AFA n. 17: BANTOU MENTALE, “No Romance” (Glitterbeat, 2019)

Spettacolare debutto su Glitterbeat del brand new project Bantou Mentale, trio composto dal batterista e principale membro del gruppo Cubain Kabeya, dal chitarrista Chicco Katembo e dal vocalist Apocalypse e che dal cuore di Kinshasa, nella Repubblica Democratica del Congo, è emerso nella realtà sotterranea di Parigi con un suono e un groove prepotente e che affonda le proprie radici nella musica afro per farsi “urban” e coinvolgere l’ascoltatore in un profondo stato di trance. Al terzetto si aggiunge Liam Farrell, alias Doctor L., irlandese, ma pure lui cresciuto a Parigi e compositore e producer negli ani di artisti come Assassin, Tony Allen, Mbongwana Star e Les Amazones d’Afrique. Mettiamoci pure il fatto che Katembo e Cubain hanno lavorato con Damon Albarn a Kinshasa nel 2010 e che il secondo praticamente è stato dentro tutti i progetti musicali principali che siano usciti dalla capitale congolese negli ultimi anni (Staff Benda Bilili, Konono No.1, Jupiter and Okwess, Mbongwana Star…) e abbiamo tutte le premesse per quello che è un dischetto (solo cinque tracce) che in breve riesce a esprimere un numero importante di idee in maniera convincente.

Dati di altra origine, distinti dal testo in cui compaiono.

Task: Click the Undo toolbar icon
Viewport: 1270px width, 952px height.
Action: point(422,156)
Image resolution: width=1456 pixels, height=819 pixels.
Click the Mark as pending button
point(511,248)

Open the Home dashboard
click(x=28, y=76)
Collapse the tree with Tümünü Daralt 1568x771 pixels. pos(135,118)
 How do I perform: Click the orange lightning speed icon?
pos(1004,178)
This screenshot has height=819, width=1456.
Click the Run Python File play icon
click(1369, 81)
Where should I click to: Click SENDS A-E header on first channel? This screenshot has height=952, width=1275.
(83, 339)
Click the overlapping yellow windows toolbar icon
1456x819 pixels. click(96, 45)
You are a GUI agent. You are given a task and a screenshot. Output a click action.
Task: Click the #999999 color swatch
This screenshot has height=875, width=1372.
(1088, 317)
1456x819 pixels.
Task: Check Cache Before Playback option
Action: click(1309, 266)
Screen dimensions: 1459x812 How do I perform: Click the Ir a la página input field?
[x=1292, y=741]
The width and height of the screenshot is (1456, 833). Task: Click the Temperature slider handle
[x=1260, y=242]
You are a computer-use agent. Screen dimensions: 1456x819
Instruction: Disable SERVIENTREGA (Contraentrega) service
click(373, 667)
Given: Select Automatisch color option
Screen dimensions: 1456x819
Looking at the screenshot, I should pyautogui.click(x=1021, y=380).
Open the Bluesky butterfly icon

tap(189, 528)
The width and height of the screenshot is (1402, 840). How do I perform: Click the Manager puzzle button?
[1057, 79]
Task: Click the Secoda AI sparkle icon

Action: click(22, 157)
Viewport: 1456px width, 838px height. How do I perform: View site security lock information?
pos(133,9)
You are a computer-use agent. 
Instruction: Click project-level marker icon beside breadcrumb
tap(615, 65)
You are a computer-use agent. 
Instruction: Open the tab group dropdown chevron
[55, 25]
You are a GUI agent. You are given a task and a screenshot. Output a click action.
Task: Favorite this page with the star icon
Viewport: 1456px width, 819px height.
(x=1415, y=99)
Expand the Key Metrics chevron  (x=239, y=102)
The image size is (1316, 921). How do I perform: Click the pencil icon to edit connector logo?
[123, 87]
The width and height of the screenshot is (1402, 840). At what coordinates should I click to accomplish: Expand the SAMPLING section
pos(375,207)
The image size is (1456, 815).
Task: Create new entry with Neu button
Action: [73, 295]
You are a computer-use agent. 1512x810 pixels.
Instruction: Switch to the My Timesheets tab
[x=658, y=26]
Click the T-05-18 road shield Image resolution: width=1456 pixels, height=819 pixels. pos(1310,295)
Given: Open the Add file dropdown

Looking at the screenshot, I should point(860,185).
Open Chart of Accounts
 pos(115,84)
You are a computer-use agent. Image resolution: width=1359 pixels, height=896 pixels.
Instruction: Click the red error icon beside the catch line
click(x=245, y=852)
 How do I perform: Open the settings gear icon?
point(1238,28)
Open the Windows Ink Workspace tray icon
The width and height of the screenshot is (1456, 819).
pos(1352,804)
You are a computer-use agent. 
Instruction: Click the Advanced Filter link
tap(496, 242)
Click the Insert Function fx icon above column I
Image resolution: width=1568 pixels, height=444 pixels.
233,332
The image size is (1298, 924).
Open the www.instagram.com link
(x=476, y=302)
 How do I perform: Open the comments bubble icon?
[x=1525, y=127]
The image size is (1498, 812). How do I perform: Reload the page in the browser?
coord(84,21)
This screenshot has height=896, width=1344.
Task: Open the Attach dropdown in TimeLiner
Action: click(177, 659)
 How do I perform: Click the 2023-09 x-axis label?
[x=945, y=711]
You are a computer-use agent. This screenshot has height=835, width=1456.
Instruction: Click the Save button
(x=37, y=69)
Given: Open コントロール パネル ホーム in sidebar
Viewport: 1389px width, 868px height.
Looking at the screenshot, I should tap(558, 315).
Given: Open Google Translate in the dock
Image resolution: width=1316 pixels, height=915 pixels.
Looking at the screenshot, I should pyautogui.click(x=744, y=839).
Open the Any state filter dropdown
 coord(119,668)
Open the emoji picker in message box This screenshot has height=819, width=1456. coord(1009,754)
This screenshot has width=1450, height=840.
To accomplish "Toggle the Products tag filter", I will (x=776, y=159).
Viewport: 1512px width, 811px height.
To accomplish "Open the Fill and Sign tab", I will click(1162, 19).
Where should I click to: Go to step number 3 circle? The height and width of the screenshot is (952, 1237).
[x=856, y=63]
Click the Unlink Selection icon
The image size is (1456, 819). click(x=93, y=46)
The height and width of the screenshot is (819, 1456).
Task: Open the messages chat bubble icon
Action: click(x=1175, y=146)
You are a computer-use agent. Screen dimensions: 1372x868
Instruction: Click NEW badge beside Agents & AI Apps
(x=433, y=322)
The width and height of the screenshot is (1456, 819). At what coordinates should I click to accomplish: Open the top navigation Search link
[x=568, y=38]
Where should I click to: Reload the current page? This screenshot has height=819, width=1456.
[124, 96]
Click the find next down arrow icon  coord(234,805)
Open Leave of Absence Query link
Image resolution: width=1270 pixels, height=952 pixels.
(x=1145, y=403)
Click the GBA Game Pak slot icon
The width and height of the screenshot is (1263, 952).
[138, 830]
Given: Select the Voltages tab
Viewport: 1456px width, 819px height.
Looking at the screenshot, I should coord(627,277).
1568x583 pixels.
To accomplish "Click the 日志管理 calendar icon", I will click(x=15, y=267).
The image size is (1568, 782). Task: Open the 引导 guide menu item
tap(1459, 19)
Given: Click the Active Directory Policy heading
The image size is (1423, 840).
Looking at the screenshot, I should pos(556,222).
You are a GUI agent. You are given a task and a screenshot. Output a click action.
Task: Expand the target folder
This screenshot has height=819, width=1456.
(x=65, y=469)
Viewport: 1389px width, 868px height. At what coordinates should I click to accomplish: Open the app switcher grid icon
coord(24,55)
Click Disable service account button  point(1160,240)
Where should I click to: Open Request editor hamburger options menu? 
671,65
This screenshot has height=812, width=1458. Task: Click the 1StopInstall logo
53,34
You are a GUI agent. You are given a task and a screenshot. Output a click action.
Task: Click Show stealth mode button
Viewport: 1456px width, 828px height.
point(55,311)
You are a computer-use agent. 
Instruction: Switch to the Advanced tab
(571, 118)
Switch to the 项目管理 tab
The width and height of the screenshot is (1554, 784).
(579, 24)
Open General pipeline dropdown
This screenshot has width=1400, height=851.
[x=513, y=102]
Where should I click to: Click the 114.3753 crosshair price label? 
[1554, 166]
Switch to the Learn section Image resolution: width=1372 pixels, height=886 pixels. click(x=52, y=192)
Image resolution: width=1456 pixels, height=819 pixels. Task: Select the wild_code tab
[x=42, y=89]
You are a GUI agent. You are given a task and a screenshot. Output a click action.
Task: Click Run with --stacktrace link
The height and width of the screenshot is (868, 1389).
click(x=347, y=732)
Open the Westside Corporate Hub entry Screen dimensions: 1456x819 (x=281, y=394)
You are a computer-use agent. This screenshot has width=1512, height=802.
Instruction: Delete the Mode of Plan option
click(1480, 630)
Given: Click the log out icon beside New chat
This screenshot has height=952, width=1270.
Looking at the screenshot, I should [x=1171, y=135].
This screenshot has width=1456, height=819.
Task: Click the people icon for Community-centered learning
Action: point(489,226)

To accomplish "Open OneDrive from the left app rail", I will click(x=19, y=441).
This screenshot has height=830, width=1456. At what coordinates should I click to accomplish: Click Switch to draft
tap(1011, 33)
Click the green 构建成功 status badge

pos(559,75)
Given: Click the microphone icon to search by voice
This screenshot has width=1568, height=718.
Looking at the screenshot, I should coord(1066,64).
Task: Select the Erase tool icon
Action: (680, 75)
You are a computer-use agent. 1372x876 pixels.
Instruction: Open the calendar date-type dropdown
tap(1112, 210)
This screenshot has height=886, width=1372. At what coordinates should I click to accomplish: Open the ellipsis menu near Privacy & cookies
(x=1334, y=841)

Il suono è stato giustamente definito come qualche cosa che ha un legame con la scena musicale di Kinshasa, ma che vuole essere internazionale: c’è la rivendicazione di un format di musica da club e sperimentale nel campo del dub, della musica trance da discoteca, trip-hop, che non sia occidentale, ma trasversale, come se potesse uscire fuori da ogni angolo del mondo. Ciononostante l’imprinting “afro” ci sta tutto e secondo me vale la pena di essere sottolineato, perché è un marchio potente e che si fa subito sentire nel suono delle percussioni sin dalla prima traccia “No Romance” ed è materia costante per tutto l’EP, che da dimensioni più tribali passa a un dub e trip-hop più subliminale tipo “Clando” o “Mama Ho” e poi rituali dal cuore del continente nero come “Sauter Sauter” e ossessioni tipo macumba ipnotiche come “United Blood”, pezzo che effettivamente ha ampio respiro internazionale e potrebbe benissimo essere messo in qualche serata in qualsiasi club in giro per il pianeta.

È solo un EP: dargli un voto alto avrebbe un senso relativo, ma sponsorizzarlo come il principio di un cammino nuovo e interessante mi sembra una cosa buona e giusta. Tanto prima o poi in questo sound ci incapperete comunque, tanto vale cominciare a essere preparati sull’argomento.